A simple solution would be to use two sets or boolean arrays of size \(M\) and \(N\) to track which rows and columns should be zeroed. However, that costs \(O(M + N)\) extra space. To achieve \(O(1)\) space, we can use the matrix itself as store the markers.

Using In-Place Markers¶

The first row and the first column of the matrix can serve as our "sets". 1. Detection: If matrix[i][j] is 0, we mark its row (matrix[i][0] = 0) and its column (matrix[0][j] = 0). 2. Corner Case: The very first element matrix[0][0] is shared by the first row and the first column. To avoid confusion, we handle the first row and first column's own zero status using two separate boolean variables (firstRowZero, firstColZero) and only use the rest of the first row/column for the others. 3. Application: Iterate through the matrix (starting from 1,1) and set elements to 0 if their corresponding row/column marker in the first row/column is 0. 4. Final Polish: Finally, zero out the actual first row and first column based on our saved booleans.

Complexity Analysis¶

Time Complexity¶

\(O(M \times N)\)

We traverse the matrix a few times (detection, application), but each traversal is linear relative to the total number of elements.

Space Complexity¶

\(O(1)\)

We only use a constant number of extra variables.

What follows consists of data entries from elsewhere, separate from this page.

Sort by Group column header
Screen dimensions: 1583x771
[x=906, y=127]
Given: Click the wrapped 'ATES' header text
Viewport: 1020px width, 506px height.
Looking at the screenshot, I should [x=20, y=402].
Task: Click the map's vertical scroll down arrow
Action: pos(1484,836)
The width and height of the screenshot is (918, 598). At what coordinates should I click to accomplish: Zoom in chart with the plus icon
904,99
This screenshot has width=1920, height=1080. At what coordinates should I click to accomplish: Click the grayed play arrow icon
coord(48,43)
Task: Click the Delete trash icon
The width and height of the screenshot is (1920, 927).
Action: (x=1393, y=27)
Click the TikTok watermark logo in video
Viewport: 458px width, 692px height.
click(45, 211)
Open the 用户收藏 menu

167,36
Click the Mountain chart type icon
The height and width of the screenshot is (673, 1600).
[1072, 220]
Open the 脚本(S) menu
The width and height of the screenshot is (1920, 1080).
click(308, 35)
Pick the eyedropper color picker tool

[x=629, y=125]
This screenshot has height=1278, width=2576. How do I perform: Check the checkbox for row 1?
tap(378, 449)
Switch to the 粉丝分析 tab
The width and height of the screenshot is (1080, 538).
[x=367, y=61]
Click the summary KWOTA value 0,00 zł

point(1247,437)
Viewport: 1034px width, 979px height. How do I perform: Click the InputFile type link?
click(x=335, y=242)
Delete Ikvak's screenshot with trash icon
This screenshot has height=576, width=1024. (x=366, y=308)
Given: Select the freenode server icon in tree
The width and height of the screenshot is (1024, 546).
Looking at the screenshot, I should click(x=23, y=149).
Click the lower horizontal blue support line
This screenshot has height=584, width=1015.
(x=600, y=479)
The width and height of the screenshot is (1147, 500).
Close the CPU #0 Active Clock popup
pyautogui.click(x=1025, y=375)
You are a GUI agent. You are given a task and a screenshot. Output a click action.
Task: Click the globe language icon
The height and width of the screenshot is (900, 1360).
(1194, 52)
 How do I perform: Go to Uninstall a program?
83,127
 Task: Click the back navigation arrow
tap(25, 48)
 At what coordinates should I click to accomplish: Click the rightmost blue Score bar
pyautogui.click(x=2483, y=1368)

All markers are stored within the input matrix.

Key Takeaways¶

To save space in matrix problems, look for ways to store state within the matrix itself (using headers or bit-manipulation).
Always handle the crossing point (e.g., matrix[0][0]) carefully when using headers.
Breaking the problem into clear phases (Detection -> Marking -> Applying) prevents overwriting data you still need.